--- EXCERPT Enclosed Below ---

For this analysis, the sample was restricted to women who had at least one pregnancy in their lifetime (59 WLHA and 141 WNLHA were excluded for this reason). Ongoing pregnancies (103 among WLHA and 297 among WNLHA) were excluded because their outcome was unknown at the time of the survey. After exclusions, the analyzed set consisted of 625 WLHA, who had 1,935 pregnancies, and 498 WNLHA, who had 1,242 pregnancies.

Regarding recruitment, participants were approached by interviewers (undergraduate students of nursing and nutrition and graduates in psychology, law and biomedicine) extensively trained to work with sensitive topics. These interviewers invited selected people to participate in the study, explaining procedures and applying the term of consent. Interviews were administered face-to-face by interviewers and typed directly into netbooks.

Variables

Outcome variable was induced abortion, evaluated through a direct question, that is, if the pregnancy was terminated in a live child, a miscarriage or an induced abortion. This question was asked for each pregnancy that the women reported as having. For purposes of analysis, “live child” and “miscarriage” were combined in a category, which indicated that the pregnancy was not terminated in abortion.

The analysis used here was based on the theoretical framework proposed by Bajos et al. (2006), which states that there are characteristics common to all pregnancies linked to the life course of women, and characteristics that differ according to the specific context of each pregnancy [39]. In this paper, characteristics linked to the life course of women (surveyed at the time of the interview) included variables age, level of education, religion, race/skin color, relatives' support and number of sexual partners during lifetime. On the other hand, variables linked to the specific context of each pregnancy (surveyed in relation to the time of each pregnancy) addressed more proximal variables, such as age at pregnancy, use of contraception immediately before pregnancy, children born alive before index pregnancy and living with a sexual partner during pregnancy.

--- End of Enclosed EXCERPT ---

• [TASK TO COMPLETE]
Reproduce the study methods excerpt above in full, word for word.

--- STUDY MATERIAL Enclosed Below ---

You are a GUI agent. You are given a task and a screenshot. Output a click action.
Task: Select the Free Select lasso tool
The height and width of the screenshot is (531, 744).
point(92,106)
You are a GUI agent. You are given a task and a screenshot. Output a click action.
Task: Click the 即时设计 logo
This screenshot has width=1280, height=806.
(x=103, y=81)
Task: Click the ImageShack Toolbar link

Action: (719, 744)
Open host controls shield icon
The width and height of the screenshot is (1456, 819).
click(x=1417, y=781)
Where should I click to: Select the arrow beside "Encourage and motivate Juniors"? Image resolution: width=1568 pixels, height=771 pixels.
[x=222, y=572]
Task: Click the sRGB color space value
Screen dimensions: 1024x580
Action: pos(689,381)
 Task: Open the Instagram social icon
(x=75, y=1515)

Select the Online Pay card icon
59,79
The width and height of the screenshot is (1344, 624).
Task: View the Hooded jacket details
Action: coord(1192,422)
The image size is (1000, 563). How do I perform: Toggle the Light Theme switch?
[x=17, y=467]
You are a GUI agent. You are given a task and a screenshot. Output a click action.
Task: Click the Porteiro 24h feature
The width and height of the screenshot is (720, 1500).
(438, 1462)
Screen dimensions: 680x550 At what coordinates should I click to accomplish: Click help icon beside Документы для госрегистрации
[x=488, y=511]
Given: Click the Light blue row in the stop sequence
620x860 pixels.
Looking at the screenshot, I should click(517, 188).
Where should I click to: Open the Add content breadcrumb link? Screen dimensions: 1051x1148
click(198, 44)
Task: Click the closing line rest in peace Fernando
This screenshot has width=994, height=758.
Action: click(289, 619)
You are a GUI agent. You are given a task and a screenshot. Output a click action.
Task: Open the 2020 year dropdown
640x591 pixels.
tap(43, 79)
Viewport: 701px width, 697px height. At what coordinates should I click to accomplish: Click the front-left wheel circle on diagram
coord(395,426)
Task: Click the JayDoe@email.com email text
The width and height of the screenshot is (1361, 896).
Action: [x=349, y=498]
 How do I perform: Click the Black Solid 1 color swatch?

--- End of Enclosed STUDY MATERIAL ---

• [WRITTEN RESPONSE]
For this analysis, the sample was restricted to women who had at least one pregnancy in their lifetime (59 WLHA and 141 WNLHA were excluded for this reason). Ongoing pregnancies (103 among WLHA and 297 among WNLHA) were excluded because their outcome was unknown at the time of the survey. After exclusions, the analyzed set consisted of 625 WLHA, who had 1,935 pregnancies, and 498 WNLHA, who had 1,242 pregnancies.

Regarding recruitment, participants were approached by interviewers (undergraduate students of nursing and nutrition and graduates in psychology, law and biomedicine) extensively trained to work with sensitive topics. These interviewers invited selected people to participate in the study, explaining procedures and applying the term of consent. Interviews were administered face-to-face by interviewers and typed directly into netbooks.

Variables

Outcome variable was induced abortion, evaluated through a direct question, that is, if the pregnancy was terminated in a live child, a miscarriage or an induced abortion. This question was asked for each pregnancy that the women reported as having. For purposes of analysis, “live child” and “miscarriage” were combined in a category, which indicated that the pregnancy was not terminated in abortion.

The analysis used here was based on the theoretical framework proposed by Bajos et al. (2006), which states that there are characteristics common to all pregnancies linked to the life course of women, and characteristics that differ according to the specific context of each pregnancy [39]. In this paper, characteristics linked to the life course of women (surveyed at the time of the interview) included variables age, level of education, religion, race/skin color, relatives' support and number of sexual partners during lifetime. On the other hand, variables linked to the specific context of each pregnancy (surveyed in relation to the time of each pregnancy) addressed more proximal variables, such as age at pregnancy, use of contraception immediately before pregnancy, children born alive before index pregnancy and living with a sexual partner during pregnancy.